It’s always interesting and instructive to think about what ethical standards look like in controversial industries. Brothels are doubly controversial. Some people think prostitution itself is immoral. Others think that while prostitution itself is OK, the businesses (like brothels) that profit from prostitution are either automatically immoral or just “often” predatory. The story below is about a certification system, run by a consortium of German brothels, for more ethical institutions in that troubled industry.
LINK: German brothels get new ‘ethical sex seal’ for prostitution (from Deutsche Welle)
The German brothel owners’ association, BSD, has made a bid to introduce “controlled quality, transparency and service” to the country’s sex industry with the launch of a “seal of approval” for brothels.
In a statement, the BSD said that the purpose of the seal was to “counter the general vilification and many false conceptions about the structures and working procedures” in brothels.

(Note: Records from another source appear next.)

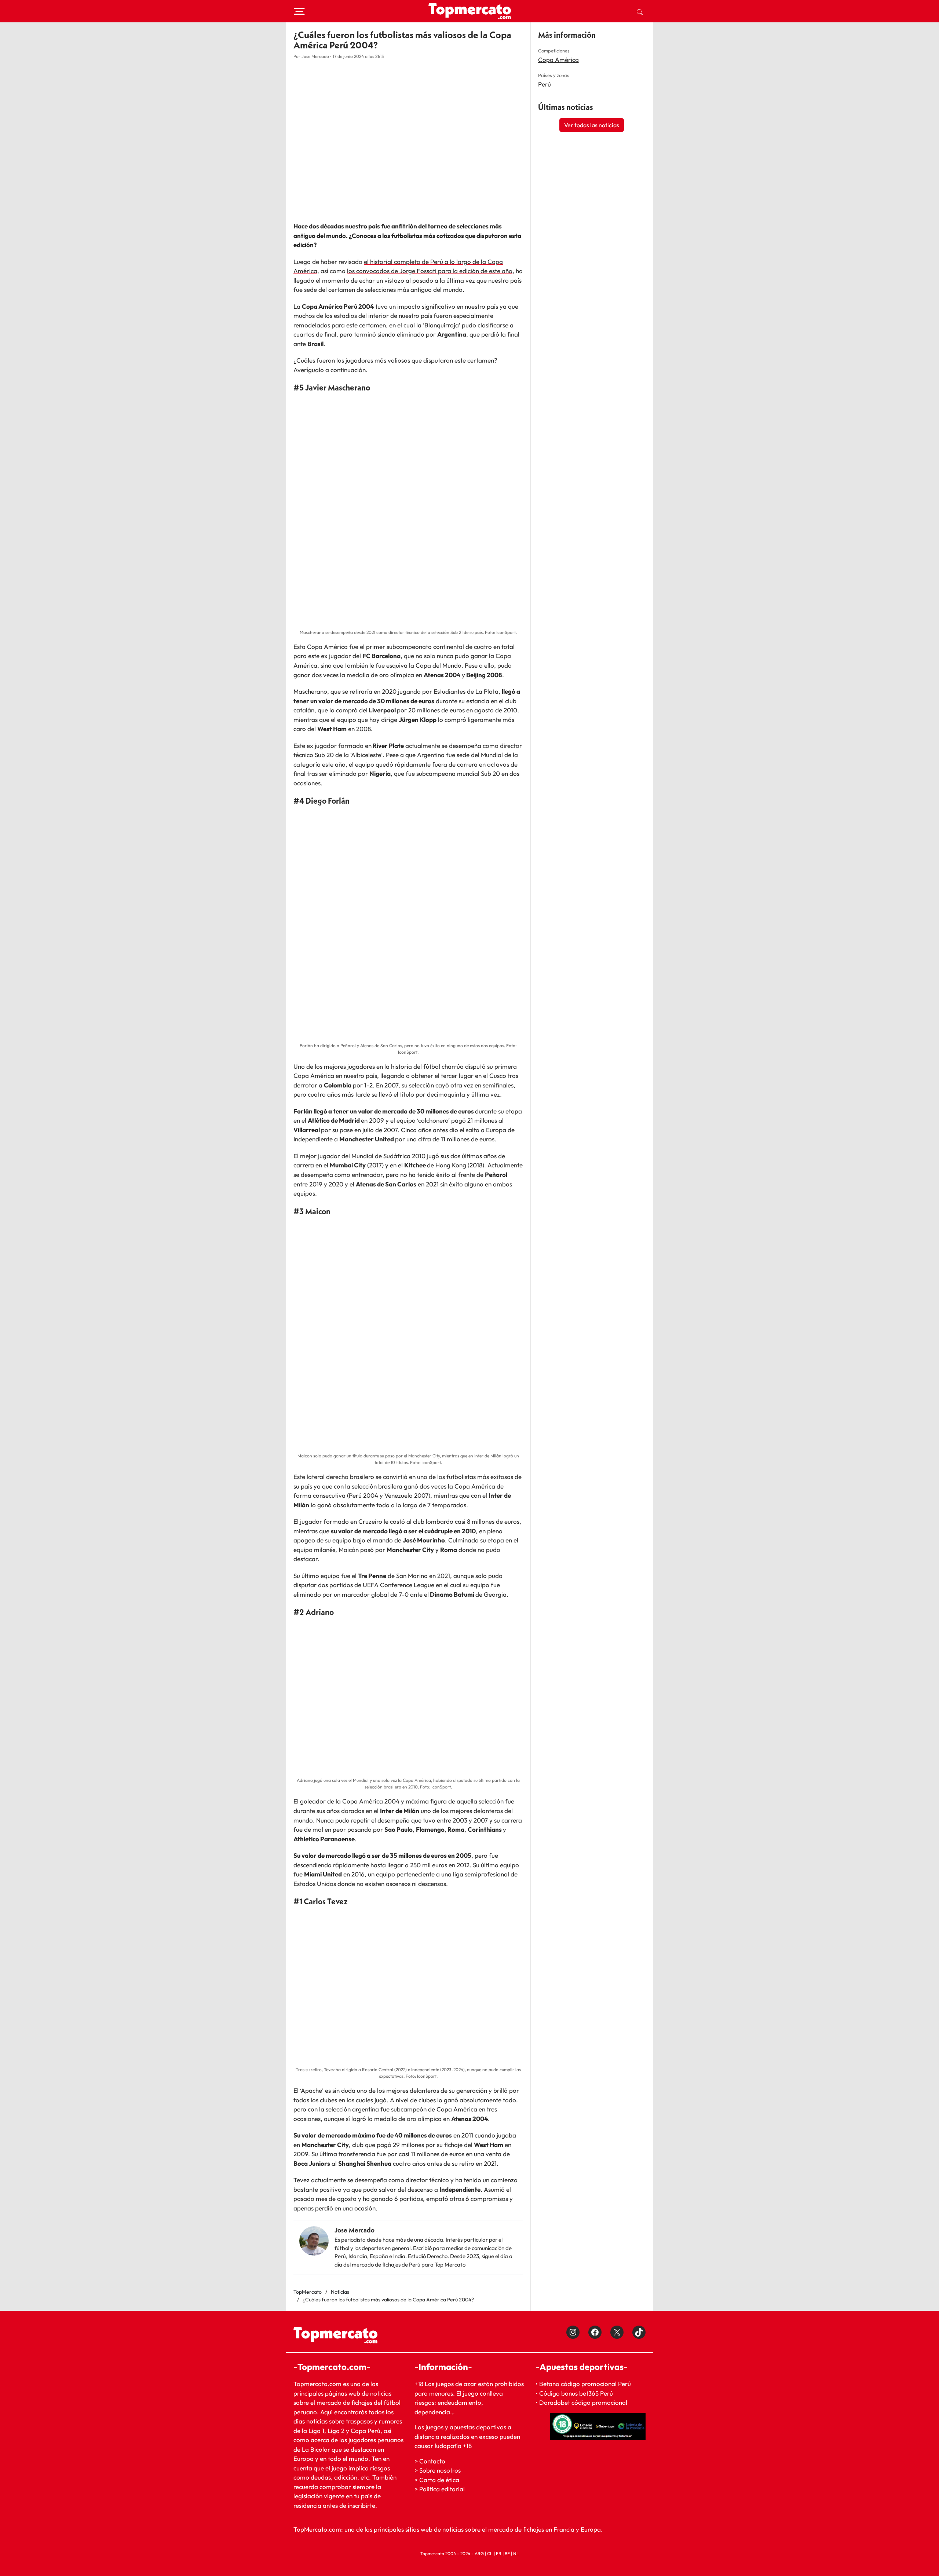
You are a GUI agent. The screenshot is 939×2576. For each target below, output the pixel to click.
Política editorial (442, 2489)
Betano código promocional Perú (585, 2384)
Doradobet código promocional (583, 2402)
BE (507, 2553)
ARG (479, 2553)
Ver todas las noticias (591, 125)
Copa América (558, 59)
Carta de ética (439, 2480)
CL (490, 2553)
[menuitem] (640, 11)
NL (516, 2553)
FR (498, 2553)
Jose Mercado (354, 2230)
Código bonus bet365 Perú (576, 2393)
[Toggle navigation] (299, 11)
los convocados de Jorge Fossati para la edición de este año (429, 271)
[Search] (640, 11)
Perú (544, 84)
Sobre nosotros (440, 2470)
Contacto (432, 2461)
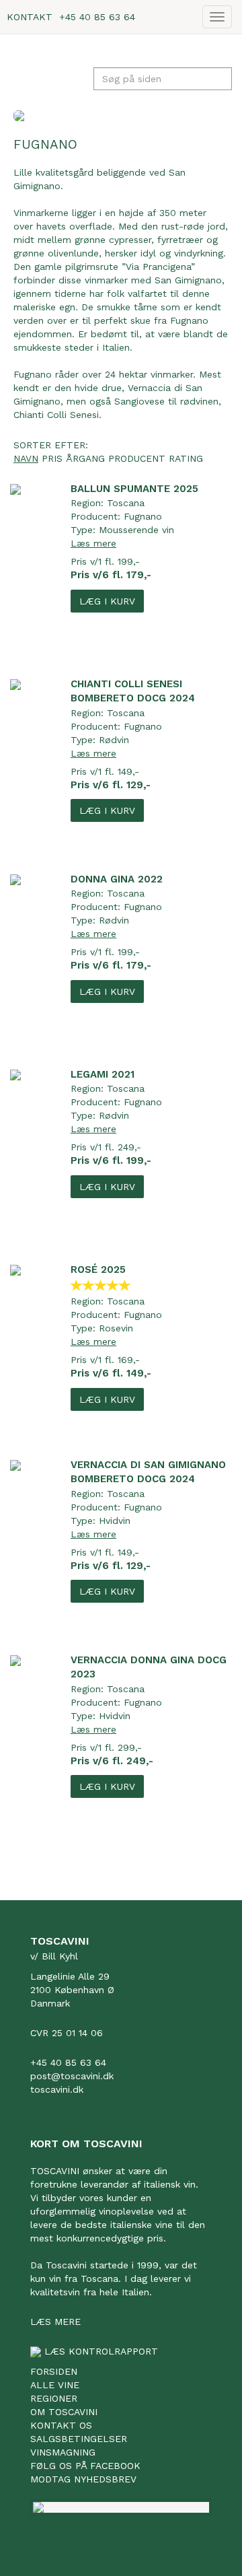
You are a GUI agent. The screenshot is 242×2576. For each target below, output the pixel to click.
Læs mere (93, 543)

The seal comes in three categories, or “stages,” the most important being the stage 1 badge, which establishes who the owner of the brothel is, how they can be reached, how big the brothel is, and guarantees that it meets not just the minimum working standards of Germany’s prostitution law, but also certain other standards….
What do you think?
How two consenting adults interact, including exchanging money for consensual services, is fundamentally okay with me even though when it comes to sexuality, it’s a hot button for many people. Fundamentally, adults have agency. If choosing sex work is the best option they have, it tends to reflect more on their circumstances and history than on sex work in its own right. Taking away someone’s best option such as making it illegal or culturally verboten… that doesn’t do that person any favors. I have friends who have chosen to do sex work and disliked it, and those who have chosen to do sex work and loved it. You could probably say the same thing about the fast food industry, or the software development industry. As to comparative bargaining power: those individuals who invest to buy or rent a building, make available the beds, security, linen, lighting, advertising, licenses, fees, utilities and supporting staff (as in, a brothel owner) are probably much more rare than those individuals who invest in some nice lipstick, a sexy dress and a pair of 6″ stilettos, to show up at a brothel to apply for work. So, it doesn’t surprise me that the comparative bargaining power is unequal. That the brothels even so see value in self-imposing a series of formally objective standards is commendable, and I applaud that.